The actual plaque inscription is available here (and no, I'm not endorsing this site, but it came up on a Google search): http://www.bowlingfortruth.com/bowlingforcolumbine/scenes/planeplaque.htm
There have been other issues with BFC in particular, namely some very dodgy editing that misrepresents positions and timelines. While he may have won an Oscar for it, I suspect that it's not his best film.
That said, Moore has stated that he's had a far larger number of fact checkers go over Fahrenheit 911
to ensure accuracy. Yes, there's still going to be bias, and it will be up to the viewers to find the "rest of the truth" in some cases, but he may've learned a lesson from some of the issues regarding BFC.
Everyone knows that the Bushes, the Bin Ladens and the Saudi royals have close ties
Actually, I suspect less than 30% of the populace knows of the ties in any detail. Do you know them? No googling or checking other references. There's a wide gap between someone saying "yeah, they're old buddies" and actually showing a long term, mutually beneficial relationship that affects policy. F911 is probably the first "mainstream" work showing this.
The FCC has set decency standards for the limited amount of broadcast stations. What is wrong with this? Is it new?
Actually, yes it is new. The FCC has largely allowed indecency claims to slide unless they were particularly egregious. Now they're prosecuting every little thing... if they don't like you. The prosecution is by no means even handed -- Howard Stern is being cited while Oprah is not. I would agree that Oprah crosses (or comes near) the line far less often than Stern, but if you're going to set out a policy such as this then you'd better enforce it even handedly. That's not happening.
Do you think that there should be no decency regulation at all for broadcast TV and radio?
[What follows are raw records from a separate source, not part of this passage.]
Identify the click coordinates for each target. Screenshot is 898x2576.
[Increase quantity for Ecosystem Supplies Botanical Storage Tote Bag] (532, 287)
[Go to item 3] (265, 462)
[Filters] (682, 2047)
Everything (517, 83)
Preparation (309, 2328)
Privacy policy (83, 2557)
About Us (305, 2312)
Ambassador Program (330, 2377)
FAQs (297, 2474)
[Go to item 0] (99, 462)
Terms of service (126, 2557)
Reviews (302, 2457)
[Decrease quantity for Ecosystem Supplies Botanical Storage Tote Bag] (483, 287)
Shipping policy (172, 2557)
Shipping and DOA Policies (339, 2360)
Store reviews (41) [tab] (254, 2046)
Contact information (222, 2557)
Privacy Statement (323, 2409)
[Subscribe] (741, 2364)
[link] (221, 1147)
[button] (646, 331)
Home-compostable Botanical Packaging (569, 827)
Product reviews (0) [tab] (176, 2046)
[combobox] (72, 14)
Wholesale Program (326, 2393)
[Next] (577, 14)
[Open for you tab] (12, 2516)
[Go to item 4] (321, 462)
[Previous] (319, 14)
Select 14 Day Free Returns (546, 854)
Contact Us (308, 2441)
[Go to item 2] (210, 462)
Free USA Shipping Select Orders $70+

I can agree with some degree of regulation, but far less than what is occurring now. The FCC won't even attempt to define what is "indecent", and so we have a policy that is utterly impossible to determine if you're on the right side of it or not. And, frankly, I'm a big fan of if you don't like it then turn it off. If you don't like your kids watching/listening to it, then take steps to show them not only that you don't want them doing so, but why
. Too many parents are unwilling to do this though, and so want the government to police the airwaves for them -- and thus enforce their morals and ethics on others without their consent.This comment was edited on Jun 24, 10:31.